Months of bickering came to an end last week as the administration and student representatives on the Council on Student Services agreed to temporarily increase ancillary student fees to cover the cost of running the Varsity Centre (and its Bubble) over the next year.

Or the unions that showed up at least. The Graduate Students’ Union and Association of Part-time Undergraduate Students were not represented at the COSS meeting, held on the morning of April 5 at Hart House.

APUS president Murphy Brown said that her board and members of APUS present at their meeting felt that going back to vote on the issue again would be pointless, and that their position was unchanged from the first COSS meeting on the issue, in which APUS representatives voted against the fee increase.
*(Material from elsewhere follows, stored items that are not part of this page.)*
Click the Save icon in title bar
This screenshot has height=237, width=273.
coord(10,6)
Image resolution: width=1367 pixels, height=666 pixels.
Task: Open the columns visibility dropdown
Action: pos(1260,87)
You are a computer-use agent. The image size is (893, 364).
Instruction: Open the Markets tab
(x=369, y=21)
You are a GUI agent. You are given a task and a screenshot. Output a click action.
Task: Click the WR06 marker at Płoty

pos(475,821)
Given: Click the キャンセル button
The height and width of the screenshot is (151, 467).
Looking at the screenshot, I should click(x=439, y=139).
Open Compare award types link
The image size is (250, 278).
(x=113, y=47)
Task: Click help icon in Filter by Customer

Last week’s COSS meeting came after student representatives on the council voted down the proposed budget for the faculty of physical education and health in March. The budget contained a $20 fee hike for full-time students, which student representatives felt had come without sufficient consultation.

After administrators threatened to rent out the place to make up the $900,000 per year in maintenance costs, student unions asked for time to seek their members’ input on it. COSS reconvened last week to propose an add-on to the phys ed budget.

And COSS members who did show up seemed satisfied by the outcome.

“This is a creative compromise by the students’ association,” said faculty of physical education and health dean Bruce Kidd. “I would like to thank [SAC] for working to come to this solution.”

At the meeting, the SAC (soon to be UTSU) representatives moved for the fee increase of $18-as opposed to the $20 increase struck down at the previous COSS meeting-to be placed temporarily for the 2007-08 academic year before it is referred to an online plebiscite for the students to decide whether they want to pay for the facility.

“I am optimistic that the students will want to keep the Bubble after a year of using it,” said dean Kidd.

SAC chairperson-elect Andrea Armborst struck a more populist chord. “I am looking forward to seeing how the students vote at the end of the year,” she said.

The revised phys ed budget remains to be approved at Governing Council’s university affairs board meeting on April 17.